"""

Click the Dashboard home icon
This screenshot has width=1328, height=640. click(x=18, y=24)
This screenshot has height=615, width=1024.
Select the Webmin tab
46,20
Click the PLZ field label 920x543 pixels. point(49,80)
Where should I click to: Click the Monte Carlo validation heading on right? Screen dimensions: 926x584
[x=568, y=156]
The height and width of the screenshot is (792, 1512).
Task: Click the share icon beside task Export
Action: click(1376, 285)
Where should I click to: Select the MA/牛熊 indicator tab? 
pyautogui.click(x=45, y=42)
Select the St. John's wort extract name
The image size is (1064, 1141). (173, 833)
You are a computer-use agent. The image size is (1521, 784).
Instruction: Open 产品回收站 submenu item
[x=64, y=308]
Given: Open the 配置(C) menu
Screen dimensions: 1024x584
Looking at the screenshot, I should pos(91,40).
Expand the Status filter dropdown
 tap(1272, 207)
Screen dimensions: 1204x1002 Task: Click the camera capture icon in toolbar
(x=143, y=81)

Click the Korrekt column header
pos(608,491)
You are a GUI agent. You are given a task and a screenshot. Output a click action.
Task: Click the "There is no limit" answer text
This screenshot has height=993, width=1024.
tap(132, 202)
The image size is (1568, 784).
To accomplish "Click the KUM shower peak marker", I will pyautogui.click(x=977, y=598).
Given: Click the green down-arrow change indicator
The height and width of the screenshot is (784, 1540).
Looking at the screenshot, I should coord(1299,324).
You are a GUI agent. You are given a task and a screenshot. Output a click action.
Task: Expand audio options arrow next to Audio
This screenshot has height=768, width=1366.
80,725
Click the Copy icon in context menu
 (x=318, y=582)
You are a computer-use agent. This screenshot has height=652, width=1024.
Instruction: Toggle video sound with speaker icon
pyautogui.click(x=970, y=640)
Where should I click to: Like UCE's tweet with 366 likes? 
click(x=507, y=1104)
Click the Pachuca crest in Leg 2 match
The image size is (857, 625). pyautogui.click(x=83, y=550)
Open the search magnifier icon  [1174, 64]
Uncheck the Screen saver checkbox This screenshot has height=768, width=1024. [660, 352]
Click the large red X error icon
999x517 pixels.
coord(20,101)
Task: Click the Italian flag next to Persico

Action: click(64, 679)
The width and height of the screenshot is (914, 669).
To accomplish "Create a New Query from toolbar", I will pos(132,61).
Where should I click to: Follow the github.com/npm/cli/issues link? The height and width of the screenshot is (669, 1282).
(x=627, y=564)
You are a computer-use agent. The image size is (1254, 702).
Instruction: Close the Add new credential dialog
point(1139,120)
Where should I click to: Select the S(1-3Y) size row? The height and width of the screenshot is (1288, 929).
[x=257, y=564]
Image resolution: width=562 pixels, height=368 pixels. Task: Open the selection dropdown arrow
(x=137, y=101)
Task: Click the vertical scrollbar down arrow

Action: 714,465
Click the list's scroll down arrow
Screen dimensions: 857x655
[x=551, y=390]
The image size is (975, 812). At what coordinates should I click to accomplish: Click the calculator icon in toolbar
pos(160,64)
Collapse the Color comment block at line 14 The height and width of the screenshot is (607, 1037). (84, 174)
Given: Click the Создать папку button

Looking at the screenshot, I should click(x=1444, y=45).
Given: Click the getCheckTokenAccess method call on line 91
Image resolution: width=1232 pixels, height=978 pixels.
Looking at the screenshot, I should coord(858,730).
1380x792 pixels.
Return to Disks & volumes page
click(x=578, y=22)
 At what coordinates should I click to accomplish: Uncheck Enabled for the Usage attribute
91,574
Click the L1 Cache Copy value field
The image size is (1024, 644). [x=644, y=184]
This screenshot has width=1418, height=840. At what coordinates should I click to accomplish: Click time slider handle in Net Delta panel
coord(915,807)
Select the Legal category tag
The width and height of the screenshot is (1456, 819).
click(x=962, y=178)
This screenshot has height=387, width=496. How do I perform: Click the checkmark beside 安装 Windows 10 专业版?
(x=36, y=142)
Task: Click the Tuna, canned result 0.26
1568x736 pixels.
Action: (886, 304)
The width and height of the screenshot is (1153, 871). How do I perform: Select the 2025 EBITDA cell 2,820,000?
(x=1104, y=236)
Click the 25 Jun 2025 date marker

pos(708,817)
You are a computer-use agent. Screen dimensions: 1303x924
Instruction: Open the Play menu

"""

* **REQUIREMENT**:
Reproduce each entry above exactly, keeping every word.

* **OUTPUT**:
Click the Dashboard home icon
This screenshot has width=1328, height=640. click(x=18, y=24)
This screenshot has height=615, width=1024.
Select the Webmin tab
46,20
Click the PLZ field label 920x543 pixels. point(49,80)
Where should I click to: Click the Monte Carlo validation heading on right? Screen dimensions: 926x584
[x=568, y=156]
The height and width of the screenshot is (792, 1512).
Task: Click the share icon beside task Export
Action: click(1376, 285)
Where should I click to: Select the MA/牛熊 indicator tab? 
pyautogui.click(x=45, y=42)
Select the St. John's wort extract name
The image size is (1064, 1141). (173, 833)
You are a computer-use agent. The image size is (1521, 784).
Instruction: Open 产品回收站 submenu item
[x=64, y=308]
Given: Open the 配置(C) menu
Screen dimensions: 1024x584
Looking at the screenshot, I should pos(91,40).
Expand the Status filter dropdown
 tap(1272, 207)
Screen dimensions: 1204x1002 Task: Click the camera capture icon in toolbar
(x=143, y=81)

Click the Korrekt column header
pos(608,491)
You are a GUI agent. You are given a task and a screenshot. Output a click action.
Task: Click the "There is no limit" answer text
This screenshot has height=993, width=1024.
tap(132, 202)
The image size is (1568, 784).
To accomplish "Click the KUM shower peak marker", I will pyautogui.click(x=977, y=598).
Given: Click the green down-arrow change indicator
The height and width of the screenshot is (784, 1540).
Looking at the screenshot, I should coord(1299,324).
You are a GUI agent. You are given a task and a screenshot. Output a click action.
Task: Expand audio options arrow next to Audio
This screenshot has height=768, width=1366.
80,725
Click the Copy icon in context menu
 (x=318, y=582)
You are a computer-use agent. This screenshot has height=652, width=1024.
Instruction: Toggle video sound with speaker icon
pyautogui.click(x=970, y=640)
Where should I click to: Like UCE's tweet with 366 likes? 
click(x=507, y=1104)
Click the Pachuca crest in Leg 2 match
The image size is (857, 625). pyautogui.click(x=83, y=550)
Open the search magnifier icon  [1174, 64]
Uncheck the Screen saver checkbox This screenshot has height=768, width=1024. [660, 352]
Click the large red X error icon
999x517 pixels.
coord(20,101)
Task: Click the Italian flag next to Persico

Action: click(64, 679)
The width and height of the screenshot is (914, 669).
To accomplish "Create a New Query from toolbar", I will pos(132,61).
Where should I click to: Follow the github.com/npm/cli/issues link? The height and width of the screenshot is (669, 1282).
(x=627, y=564)
You are a computer-use agent. The image size is (1254, 702).
Instruction: Close the Add new credential dialog
point(1139,120)
Where should I click to: Select the S(1-3Y) size row? The height and width of the screenshot is (1288, 929).
[x=257, y=564]
Image resolution: width=562 pixels, height=368 pixels. Task: Open the selection dropdown arrow
(x=137, y=101)
Task: Click the vertical scrollbar down arrow

Action: 714,465
Click the list's scroll down arrow
Screen dimensions: 857x655
[x=551, y=390]
The image size is (975, 812). At what coordinates should I click to accomplish: Click the calculator icon in toolbar
pos(160,64)
Collapse the Color comment block at line 14 The height and width of the screenshot is (607, 1037). (84, 174)
Given: Click the Создать папку button

Looking at the screenshot, I should click(x=1444, y=45).
Given: Click the getCheckTokenAccess method call on line 91
Image resolution: width=1232 pixels, height=978 pixels.
Looking at the screenshot, I should coord(858,730).
1380x792 pixels.
Return to Disks & volumes page
click(x=578, y=22)
 At what coordinates should I click to accomplish: Uncheck Enabled for the Usage attribute
91,574
Click the L1 Cache Copy value field
The image size is (1024, 644). [x=644, y=184]
This screenshot has width=1418, height=840. At what coordinates should I click to accomplish: Click time slider handle in Net Delta panel
coord(915,807)
Select the Legal category tag
The width and height of the screenshot is (1456, 819).
click(x=962, y=178)
This screenshot has height=387, width=496. How do I perform: Click the checkmark beside 安装 Windows 10 专业版?
(x=36, y=142)
Task: Click the Tuna, canned result 0.26
1568x736 pixels.
Action: (886, 304)
The width and height of the screenshot is (1153, 871). How do I perform: Select the 2025 EBITDA cell 2,820,000?
(x=1104, y=236)
Click the 25 Jun 2025 date marker

pos(708,817)
You are a computer-use agent. Screen dimensions: 1303x924
Instruction: Open the Play menu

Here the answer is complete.